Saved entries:

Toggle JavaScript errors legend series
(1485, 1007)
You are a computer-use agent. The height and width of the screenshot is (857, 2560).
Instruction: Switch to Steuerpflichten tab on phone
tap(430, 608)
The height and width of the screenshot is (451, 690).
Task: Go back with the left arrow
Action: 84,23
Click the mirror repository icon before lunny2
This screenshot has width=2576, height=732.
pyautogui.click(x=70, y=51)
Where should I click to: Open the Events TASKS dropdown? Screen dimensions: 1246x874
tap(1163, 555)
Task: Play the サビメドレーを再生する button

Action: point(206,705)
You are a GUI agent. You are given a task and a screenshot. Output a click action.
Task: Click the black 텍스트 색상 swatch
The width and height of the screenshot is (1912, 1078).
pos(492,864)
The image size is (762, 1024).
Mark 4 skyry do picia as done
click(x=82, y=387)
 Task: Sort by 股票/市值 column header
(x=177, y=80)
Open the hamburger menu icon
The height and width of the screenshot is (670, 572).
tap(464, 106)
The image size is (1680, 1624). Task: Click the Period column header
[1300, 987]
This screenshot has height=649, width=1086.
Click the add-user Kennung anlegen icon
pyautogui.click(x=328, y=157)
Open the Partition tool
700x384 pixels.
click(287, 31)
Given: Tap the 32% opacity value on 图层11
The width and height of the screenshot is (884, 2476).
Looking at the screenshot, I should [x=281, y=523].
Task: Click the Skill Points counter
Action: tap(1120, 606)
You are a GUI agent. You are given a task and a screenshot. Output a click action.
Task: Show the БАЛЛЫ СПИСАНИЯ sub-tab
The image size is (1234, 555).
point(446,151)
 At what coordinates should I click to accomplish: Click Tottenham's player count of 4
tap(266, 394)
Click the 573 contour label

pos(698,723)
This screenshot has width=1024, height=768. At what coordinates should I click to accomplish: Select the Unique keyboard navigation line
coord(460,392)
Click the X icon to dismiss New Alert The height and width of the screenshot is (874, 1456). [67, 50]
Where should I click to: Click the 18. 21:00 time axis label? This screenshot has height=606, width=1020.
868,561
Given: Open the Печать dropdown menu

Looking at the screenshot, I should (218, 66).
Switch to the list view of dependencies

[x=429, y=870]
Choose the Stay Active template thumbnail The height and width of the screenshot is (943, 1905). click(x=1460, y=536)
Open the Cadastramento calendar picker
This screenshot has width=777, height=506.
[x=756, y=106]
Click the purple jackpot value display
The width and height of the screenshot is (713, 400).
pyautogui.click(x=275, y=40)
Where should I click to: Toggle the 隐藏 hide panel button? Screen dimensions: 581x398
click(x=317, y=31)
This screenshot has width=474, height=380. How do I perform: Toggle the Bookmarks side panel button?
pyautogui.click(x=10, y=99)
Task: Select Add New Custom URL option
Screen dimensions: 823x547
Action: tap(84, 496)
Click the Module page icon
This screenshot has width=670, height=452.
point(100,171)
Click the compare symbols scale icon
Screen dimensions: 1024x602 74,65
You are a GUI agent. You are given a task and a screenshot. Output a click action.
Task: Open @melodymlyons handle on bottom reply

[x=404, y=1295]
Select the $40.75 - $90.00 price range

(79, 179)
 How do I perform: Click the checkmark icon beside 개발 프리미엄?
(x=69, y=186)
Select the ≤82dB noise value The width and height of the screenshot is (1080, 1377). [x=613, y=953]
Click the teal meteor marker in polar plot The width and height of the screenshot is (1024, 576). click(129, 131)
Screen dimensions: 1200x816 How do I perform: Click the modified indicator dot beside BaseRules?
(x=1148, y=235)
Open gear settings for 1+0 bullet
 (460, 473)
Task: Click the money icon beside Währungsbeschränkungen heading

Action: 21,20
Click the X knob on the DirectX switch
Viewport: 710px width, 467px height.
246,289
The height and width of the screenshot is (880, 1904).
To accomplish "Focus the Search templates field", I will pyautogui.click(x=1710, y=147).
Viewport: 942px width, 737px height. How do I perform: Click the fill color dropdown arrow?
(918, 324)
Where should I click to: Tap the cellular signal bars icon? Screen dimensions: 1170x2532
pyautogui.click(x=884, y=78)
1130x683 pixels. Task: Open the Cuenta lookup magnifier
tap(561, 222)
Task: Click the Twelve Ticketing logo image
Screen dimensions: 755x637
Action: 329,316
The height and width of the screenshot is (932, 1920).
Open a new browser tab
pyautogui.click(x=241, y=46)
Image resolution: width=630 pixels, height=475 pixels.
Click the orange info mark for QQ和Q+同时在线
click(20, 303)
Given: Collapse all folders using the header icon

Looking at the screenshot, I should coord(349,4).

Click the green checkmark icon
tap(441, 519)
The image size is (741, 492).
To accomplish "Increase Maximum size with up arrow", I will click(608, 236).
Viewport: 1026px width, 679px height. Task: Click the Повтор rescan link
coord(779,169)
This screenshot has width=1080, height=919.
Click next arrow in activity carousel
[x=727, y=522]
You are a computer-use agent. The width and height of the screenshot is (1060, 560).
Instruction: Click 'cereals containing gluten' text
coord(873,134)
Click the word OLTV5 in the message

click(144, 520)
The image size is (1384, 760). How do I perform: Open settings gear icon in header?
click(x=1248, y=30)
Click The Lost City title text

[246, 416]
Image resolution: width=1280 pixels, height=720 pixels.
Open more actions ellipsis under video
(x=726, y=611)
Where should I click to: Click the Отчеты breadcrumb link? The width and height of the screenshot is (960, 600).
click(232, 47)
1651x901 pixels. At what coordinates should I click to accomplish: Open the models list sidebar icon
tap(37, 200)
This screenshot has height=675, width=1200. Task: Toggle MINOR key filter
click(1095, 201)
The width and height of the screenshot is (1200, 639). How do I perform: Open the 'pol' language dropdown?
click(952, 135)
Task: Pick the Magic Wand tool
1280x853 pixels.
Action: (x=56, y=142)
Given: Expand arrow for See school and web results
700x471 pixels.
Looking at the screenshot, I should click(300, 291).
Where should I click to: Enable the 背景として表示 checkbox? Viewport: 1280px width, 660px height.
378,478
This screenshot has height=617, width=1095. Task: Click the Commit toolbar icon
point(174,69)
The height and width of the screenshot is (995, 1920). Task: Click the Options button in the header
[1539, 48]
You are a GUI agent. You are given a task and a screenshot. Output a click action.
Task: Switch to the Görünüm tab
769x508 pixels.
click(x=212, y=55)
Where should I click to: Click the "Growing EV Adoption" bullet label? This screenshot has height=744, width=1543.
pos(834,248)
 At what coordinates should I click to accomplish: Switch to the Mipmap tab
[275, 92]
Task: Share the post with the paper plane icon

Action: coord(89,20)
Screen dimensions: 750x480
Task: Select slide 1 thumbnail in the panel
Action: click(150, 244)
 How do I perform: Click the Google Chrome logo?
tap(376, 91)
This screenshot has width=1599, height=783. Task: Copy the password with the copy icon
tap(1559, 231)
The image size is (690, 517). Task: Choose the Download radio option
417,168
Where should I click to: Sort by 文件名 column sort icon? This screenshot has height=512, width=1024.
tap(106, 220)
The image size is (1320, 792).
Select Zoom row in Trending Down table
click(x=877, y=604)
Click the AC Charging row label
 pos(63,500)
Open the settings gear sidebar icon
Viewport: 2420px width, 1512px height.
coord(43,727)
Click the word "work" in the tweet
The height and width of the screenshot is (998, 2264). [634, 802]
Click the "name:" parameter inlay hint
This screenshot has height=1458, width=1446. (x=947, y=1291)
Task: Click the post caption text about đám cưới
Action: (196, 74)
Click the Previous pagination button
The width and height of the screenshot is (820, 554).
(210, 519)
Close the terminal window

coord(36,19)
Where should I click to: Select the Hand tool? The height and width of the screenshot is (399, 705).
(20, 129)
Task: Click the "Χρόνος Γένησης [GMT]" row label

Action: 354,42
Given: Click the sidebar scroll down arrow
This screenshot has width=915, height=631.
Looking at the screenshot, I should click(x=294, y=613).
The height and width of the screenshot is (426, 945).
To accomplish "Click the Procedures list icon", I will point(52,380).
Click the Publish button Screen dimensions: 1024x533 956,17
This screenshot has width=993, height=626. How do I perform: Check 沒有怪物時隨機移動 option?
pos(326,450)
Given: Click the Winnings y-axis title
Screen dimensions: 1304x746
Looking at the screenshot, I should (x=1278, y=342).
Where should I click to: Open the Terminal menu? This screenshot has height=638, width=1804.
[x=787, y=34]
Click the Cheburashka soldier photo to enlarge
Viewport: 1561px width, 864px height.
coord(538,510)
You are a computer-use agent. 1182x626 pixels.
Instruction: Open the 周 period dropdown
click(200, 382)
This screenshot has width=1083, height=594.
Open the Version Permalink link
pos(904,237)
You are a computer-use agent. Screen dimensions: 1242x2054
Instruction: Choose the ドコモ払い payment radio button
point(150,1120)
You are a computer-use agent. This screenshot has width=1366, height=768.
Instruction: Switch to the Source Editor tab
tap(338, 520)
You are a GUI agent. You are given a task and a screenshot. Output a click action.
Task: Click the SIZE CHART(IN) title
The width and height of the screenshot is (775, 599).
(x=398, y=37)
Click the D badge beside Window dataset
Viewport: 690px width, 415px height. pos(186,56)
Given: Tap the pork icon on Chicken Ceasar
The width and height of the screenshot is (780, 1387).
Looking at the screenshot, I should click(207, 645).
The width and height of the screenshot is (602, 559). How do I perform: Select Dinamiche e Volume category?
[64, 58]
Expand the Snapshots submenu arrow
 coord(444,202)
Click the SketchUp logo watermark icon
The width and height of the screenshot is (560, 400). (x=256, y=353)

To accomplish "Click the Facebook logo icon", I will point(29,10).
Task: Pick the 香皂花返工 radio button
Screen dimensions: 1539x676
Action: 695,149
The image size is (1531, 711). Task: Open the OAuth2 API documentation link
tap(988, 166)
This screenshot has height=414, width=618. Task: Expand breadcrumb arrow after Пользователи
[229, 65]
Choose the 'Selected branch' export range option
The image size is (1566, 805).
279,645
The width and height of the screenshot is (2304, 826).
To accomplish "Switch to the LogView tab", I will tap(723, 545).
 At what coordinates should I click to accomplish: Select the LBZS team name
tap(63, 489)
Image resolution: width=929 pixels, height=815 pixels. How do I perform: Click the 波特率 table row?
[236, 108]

PROBLEM TO WORK ON: From the data above, copy every line where "will" appears.

RESULT BELOW:
To accomplish "Focus the Search templates field", I will pyautogui.click(x=1710, y=147).
To accomplish "Increase Maximum size with up arrow", I will click(608, 236).
To accomplish "Click the Procedures list icon", I will point(52,380).
To accomplish "Click the Facebook logo icon", I will point(29,10).
To accomplish "Switch to the LogView tab", I will tap(723, 545).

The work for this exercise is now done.